WHAT IS NEEDED: Give back exactly the stretch of data below from the line holding "Viewport: 263px width, 203px height." through the line holding "Click the 'License Agreement' header title", both ends included, and leave the remaining lines out.

RECORDS TO PROCESS:
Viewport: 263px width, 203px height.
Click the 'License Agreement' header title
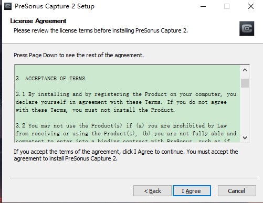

...

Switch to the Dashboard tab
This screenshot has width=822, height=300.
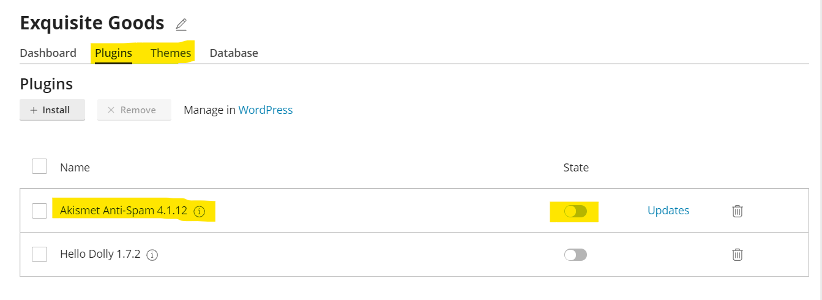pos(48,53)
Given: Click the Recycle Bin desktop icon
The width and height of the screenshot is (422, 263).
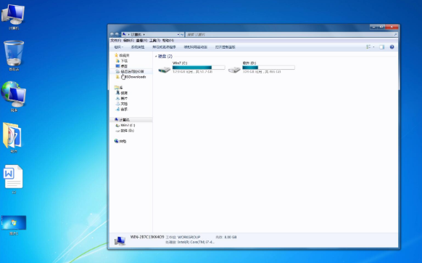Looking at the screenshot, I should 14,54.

ANSWER BELOW:
Viewport: 263px width, 203px height.
Click the 'License Agreement' header title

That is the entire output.